Critique-de-Ni-Dieux-ni-Maîtres-2

Ni Dieux, ni Maîtres

Ni Dieux Ni Maitres de Eric Cherrière, avec Saleh Bakhri, Jenna Thiam, Pascal Greggory
Pitch : An 1215. Hiver. Un mystérieux étranger, prisonnier évadé, arrive dans un petit village isolé du royaume de France où sévissent la famine et la lèpre, dominé par un seigneur vieillissant, ancien héros des croisades, le Seigneur Ocam. Avec sa horde de chevaliers, Ocam enlève une jeune fille du village afin d’exercer sur elle son droit de cuissage. Une poignée de villageois, épaulés par L’Étranger tente de la délivrer. Ils ont jusqu’à la tombée du jour.

Quelle étrangeté que ce film là ! Si Ni Dieux Ni Maîtres peut être qualifié de “film de genre” dans ce que cette étiquette évoque de plus fourre tout, trouver une classification plus précise relève d’un exploit sémantique tant le film d’Eric Cherrière existe justement dans la frontière, le flou, les pistes brouillées. Ni Dieux Ni Maîtres oscille entre le thriller, le film fantastique, le surréalisme et le film d’aventure sans pour autant aller plus loin que l’évocation de ces genres. Protéiforme, le film construit sa propre case. Lors de la rencontre entre le réalisateur et le public, un spectateur a déclaré ne jamais avoir vu de film ressemblant à Ni Dieux Ni Maîtres, et que ce film allait se graver dans sa rétine. Il y a effectivement un caractère unique dans cette proposition cinématographique.

Un caractère unique d’abord pour ses conditions de tournage. Tourné à la bougie en 25 jours en décor naturel, dans un magnifique château de l’Occitanie, Ni Dieux Ni Maîtres s’illustre avant tout par sa beauté plastique. Le travail au niveau de la photographie, des couleurs, et plus particulièrement des lumières donne un cachet visuel incroyable au film. Ce sera définitivement un des films les plus beaux de 2020; et les conditions de tournage particulières obligeant l’équipe à ne jouer que par petites tranches (pour changer les bougies et aérer les pièces pour éviter les intoxications) donne aussi un caractère étrange, un peu lunaire au jeu des acteurs. A noter d’ailleurs que la plupart de l’équipe de tournage était Toulousaine, et présente lors de l’avant première du film. Adishatz !

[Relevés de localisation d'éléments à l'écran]
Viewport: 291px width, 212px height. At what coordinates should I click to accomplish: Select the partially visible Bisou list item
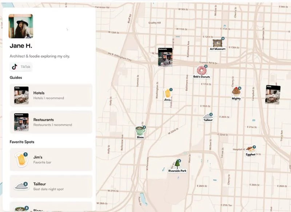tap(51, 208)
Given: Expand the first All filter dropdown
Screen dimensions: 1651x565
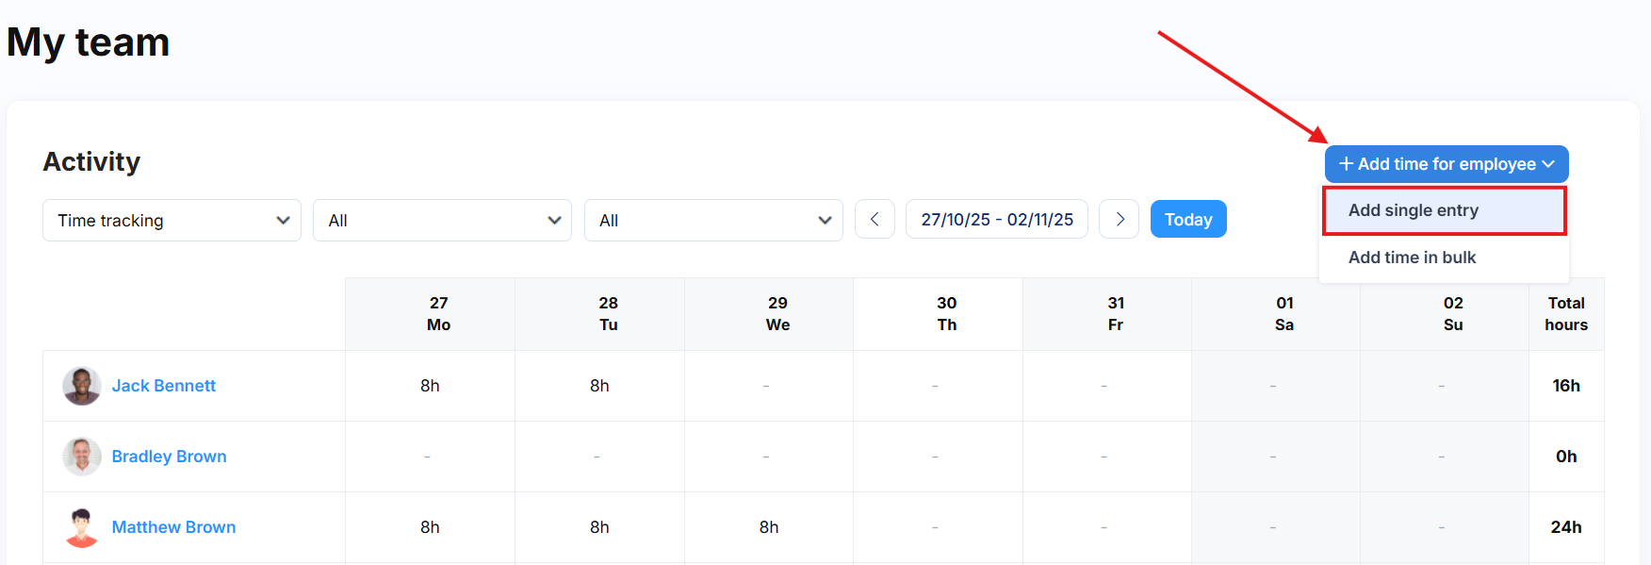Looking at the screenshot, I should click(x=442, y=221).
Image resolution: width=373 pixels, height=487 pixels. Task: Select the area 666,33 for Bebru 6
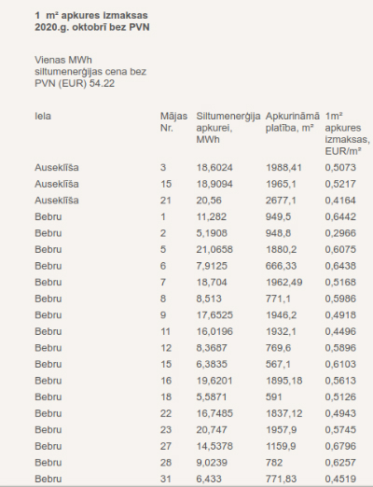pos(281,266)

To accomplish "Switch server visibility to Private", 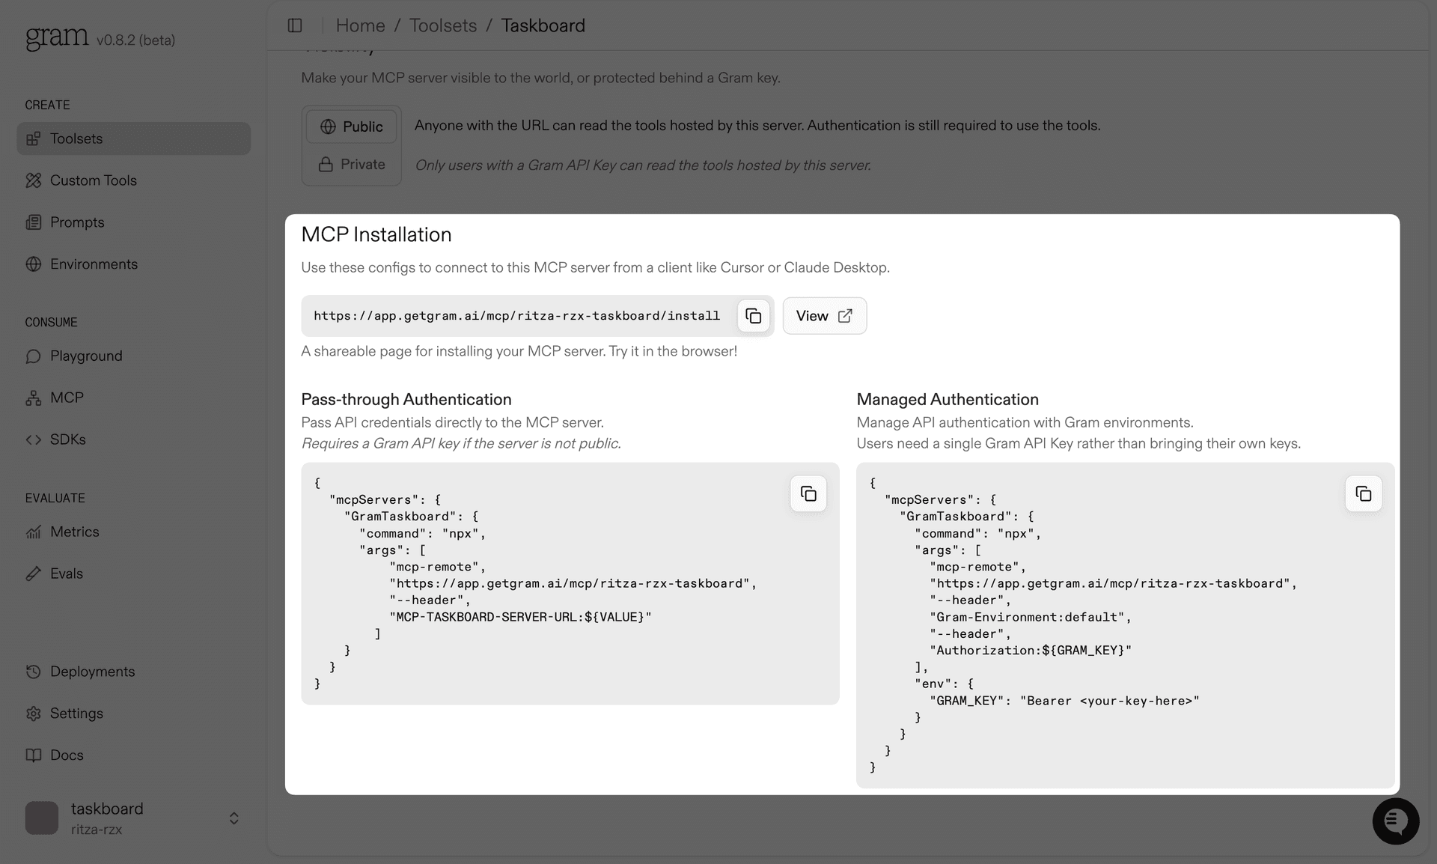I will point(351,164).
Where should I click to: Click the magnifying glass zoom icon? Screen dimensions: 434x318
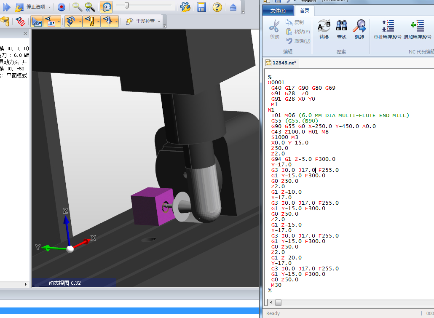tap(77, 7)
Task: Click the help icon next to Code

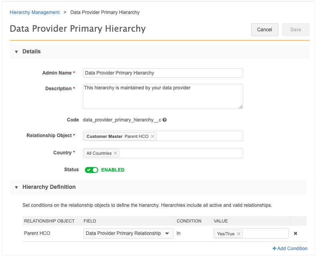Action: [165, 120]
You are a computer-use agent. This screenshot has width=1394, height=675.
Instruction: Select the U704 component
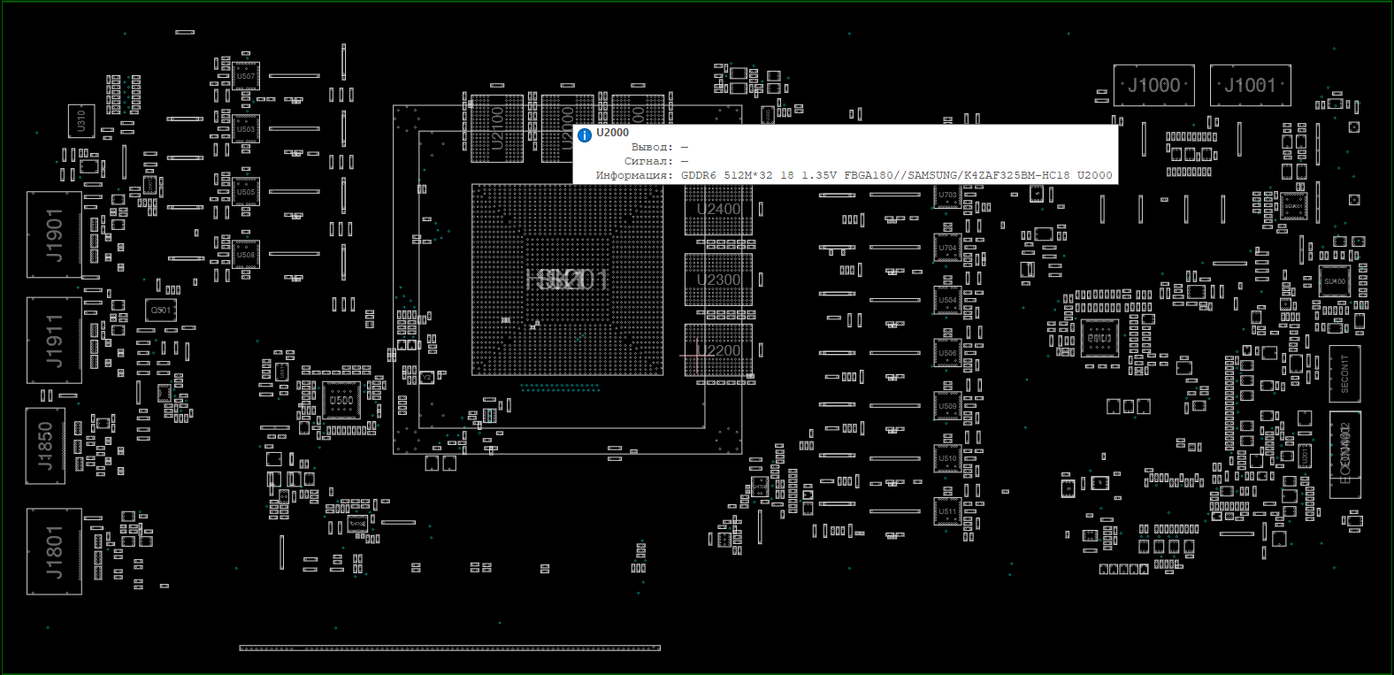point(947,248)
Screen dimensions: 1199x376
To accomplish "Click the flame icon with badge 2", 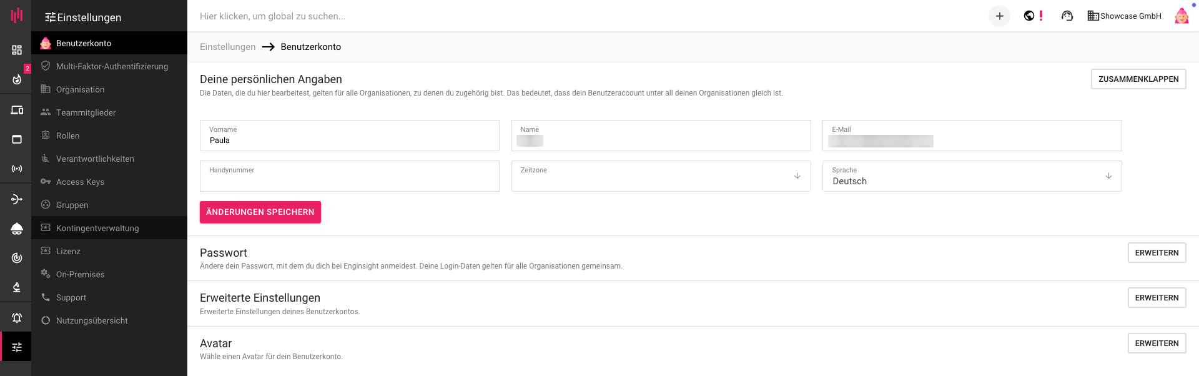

Consignes écrites:
a – Indiquez si chacune des affirmations suivantes concorde avec la critique du film : (i) le film a été tourné en 25 jours ; (ii) le tournage s'est déroulé en studio ; (iii) la plupart de l'équipe de tournage était parisienne. Répondez par oui ou par non et citez les mots décisifs de la critique.
b – Filtrez les entrées en recopiant chaque ligne qui contient la chaîne « Task ».
La critique du film et les entrées forment deux ensembles distincts.

Liste des solutions:
a –
(i) Oui : « Tourné à la bougie en 25 jours en décor naturel ».
(ii) Non : « en décor naturel, dans un magnifique château de l’Occitanie ».
(iii) Non : « la plupart de l’équipe de tournage était Toulousaine ».

b –
Image resolution: width=373 pixels, height=487 pixels. Task: Select the area 666,33 for Bebru 6
Task: Click the help icon next to Code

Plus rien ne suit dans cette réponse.